Rewrite the full material exactly; no line may be skipped.

Exercise data:
——————

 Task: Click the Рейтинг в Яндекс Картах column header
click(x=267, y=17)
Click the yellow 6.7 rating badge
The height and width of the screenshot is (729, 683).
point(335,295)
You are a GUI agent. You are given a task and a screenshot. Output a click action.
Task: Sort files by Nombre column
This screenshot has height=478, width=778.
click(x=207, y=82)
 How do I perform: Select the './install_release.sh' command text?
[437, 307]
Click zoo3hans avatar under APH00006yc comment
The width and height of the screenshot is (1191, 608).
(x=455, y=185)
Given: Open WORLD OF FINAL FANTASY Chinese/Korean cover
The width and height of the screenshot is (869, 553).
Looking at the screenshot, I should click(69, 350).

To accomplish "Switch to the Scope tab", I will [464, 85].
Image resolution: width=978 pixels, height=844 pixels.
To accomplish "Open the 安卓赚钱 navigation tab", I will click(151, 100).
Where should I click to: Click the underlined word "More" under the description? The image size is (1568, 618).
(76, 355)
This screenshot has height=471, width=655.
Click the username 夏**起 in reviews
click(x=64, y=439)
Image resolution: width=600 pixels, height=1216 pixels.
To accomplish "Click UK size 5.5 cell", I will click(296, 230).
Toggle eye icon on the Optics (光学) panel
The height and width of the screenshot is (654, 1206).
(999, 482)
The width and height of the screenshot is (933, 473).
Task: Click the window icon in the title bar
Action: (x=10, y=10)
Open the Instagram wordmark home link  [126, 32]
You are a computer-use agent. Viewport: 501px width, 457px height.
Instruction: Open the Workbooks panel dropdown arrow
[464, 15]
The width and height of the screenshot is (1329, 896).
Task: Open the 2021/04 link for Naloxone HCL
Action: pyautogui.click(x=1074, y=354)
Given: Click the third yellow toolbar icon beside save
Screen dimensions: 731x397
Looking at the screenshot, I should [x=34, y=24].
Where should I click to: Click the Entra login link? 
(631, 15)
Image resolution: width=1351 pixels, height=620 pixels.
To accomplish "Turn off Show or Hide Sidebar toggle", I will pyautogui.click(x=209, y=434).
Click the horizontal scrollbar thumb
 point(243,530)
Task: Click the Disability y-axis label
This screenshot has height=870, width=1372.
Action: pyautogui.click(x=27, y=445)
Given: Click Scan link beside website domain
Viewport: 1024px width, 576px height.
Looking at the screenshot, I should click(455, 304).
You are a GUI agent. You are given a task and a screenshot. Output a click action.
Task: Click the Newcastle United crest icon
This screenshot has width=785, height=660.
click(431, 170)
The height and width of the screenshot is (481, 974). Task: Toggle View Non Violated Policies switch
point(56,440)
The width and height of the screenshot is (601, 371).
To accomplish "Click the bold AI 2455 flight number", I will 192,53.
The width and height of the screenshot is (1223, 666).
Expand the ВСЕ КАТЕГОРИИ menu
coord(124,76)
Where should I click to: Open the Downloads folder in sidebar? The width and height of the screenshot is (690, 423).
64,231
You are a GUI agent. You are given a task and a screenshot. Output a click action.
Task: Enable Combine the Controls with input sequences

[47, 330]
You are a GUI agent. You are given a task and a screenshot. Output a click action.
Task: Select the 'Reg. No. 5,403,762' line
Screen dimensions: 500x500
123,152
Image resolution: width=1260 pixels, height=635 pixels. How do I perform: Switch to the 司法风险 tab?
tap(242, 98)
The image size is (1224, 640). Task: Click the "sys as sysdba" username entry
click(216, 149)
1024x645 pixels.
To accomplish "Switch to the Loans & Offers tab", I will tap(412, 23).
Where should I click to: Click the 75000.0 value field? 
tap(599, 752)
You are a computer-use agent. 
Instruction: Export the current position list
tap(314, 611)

——————

Finished exercise:
 Task: Click the Рейтинг в Яндекс Картах column header
click(x=267, y=17)
Click the yellow 6.7 rating badge
The height and width of the screenshot is (729, 683).
point(335,295)
You are a GUI agent. You are given a task and a screenshot. Output a click action.
Task: Sort files by Nombre column
This screenshot has height=478, width=778.
click(x=207, y=82)
 How do I perform: Select the './install_release.sh' command text?
[437, 307]
Click zoo3hans avatar under APH00006yc comment
The width and height of the screenshot is (1191, 608).
(x=455, y=185)
Given: Open WORLD OF FINAL FANTASY Chinese/Korean cover
The width and height of the screenshot is (869, 553).
Looking at the screenshot, I should click(69, 350).

To accomplish "Switch to the Scope tab", I will [464, 85].
Image resolution: width=978 pixels, height=844 pixels.
To accomplish "Open the 安卓赚钱 navigation tab", I will click(151, 100).
Where should I click to: Click the underlined word "More" under the description? The image size is (1568, 618).
(76, 355)
This screenshot has height=471, width=655.
Click the username 夏**起 in reviews
click(x=64, y=439)
Image resolution: width=600 pixels, height=1216 pixels.
To accomplish "Click UK size 5.5 cell", I will click(296, 230).
Toggle eye icon on the Optics (光学) panel
The height and width of the screenshot is (654, 1206).
(999, 482)
The width and height of the screenshot is (933, 473).
Task: Click the window icon in the title bar
Action: (x=10, y=10)
Open the Instagram wordmark home link  [126, 32]
You are a computer-use agent. Viewport: 501px width, 457px height.
Instruction: Open the Workbooks panel dropdown arrow
[464, 15]
The width and height of the screenshot is (1329, 896).
Task: Open the 2021/04 link for Naloxone HCL
Action: pyautogui.click(x=1074, y=354)
Given: Click the third yellow toolbar icon beside save
Screen dimensions: 731x397
Looking at the screenshot, I should [x=34, y=24].
Where should I click to: Click the Entra login link? 
(631, 15)
Image resolution: width=1351 pixels, height=620 pixels.
To accomplish "Turn off Show or Hide Sidebar toggle", I will pyautogui.click(x=209, y=434).
Click the horizontal scrollbar thumb
 point(243,530)
Task: Click the Disability y-axis label
This screenshot has height=870, width=1372.
Action: pyautogui.click(x=27, y=445)
Given: Click Scan link beside website domain
Viewport: 1024px width, 576px height.
Looking at the screenshot, I should click(455, 304).
You are a GUI agent. You are given a task and a screenshot. Output a click action.
Task: Click the Newcastle United crest icon
This screenshot has width=785, height=660.
click(431, 170)
The height and width of the screenshot is (481, 974). Task: Toggle View Non Violated Policies switch
point(56,440)
The width and height of the screenshot is (601, 371).
To accomplish "Click the bold AI 2455 flight number", I will 192,53.
The width and height of the screenshot is (1223, 666).
Expand the ВСЕ КАТЕГОРИИ menu
coord(124,76)
Where should I click to: Open the Downloads folder in sidebar? The width and height of the screenshot is (690, 423).
64,231
You are a GUI agent. You are given a task and a screenshot. Output a click action.
Task: Enable Combine the Controls with input sequences

[47, 330]
You are a GUI agent. You are given a task and a screenshot. Output a click action.
Task: Select the 'Reg. No. 5,403,762' line
Screen dimensions: 500x500
123,152
Image resolution: width=1260 pixels, height=635 pixels. How do I perform: Switch to the 司法风险 tab?
tap(242, 98)
The image size is (1224, 640). Task: Click the "sys as sysdba" username entry
click(216, 149)
1024x645 pixels.
To accomplish "Switch to the Loans & Offers tab", I will tap(412, 23).
Where should I click to: Click the 75000.0 value field? 
tap(599, 752)
You are a computer-use agent. 
Instruction: Export the current position list
tap(314, 611)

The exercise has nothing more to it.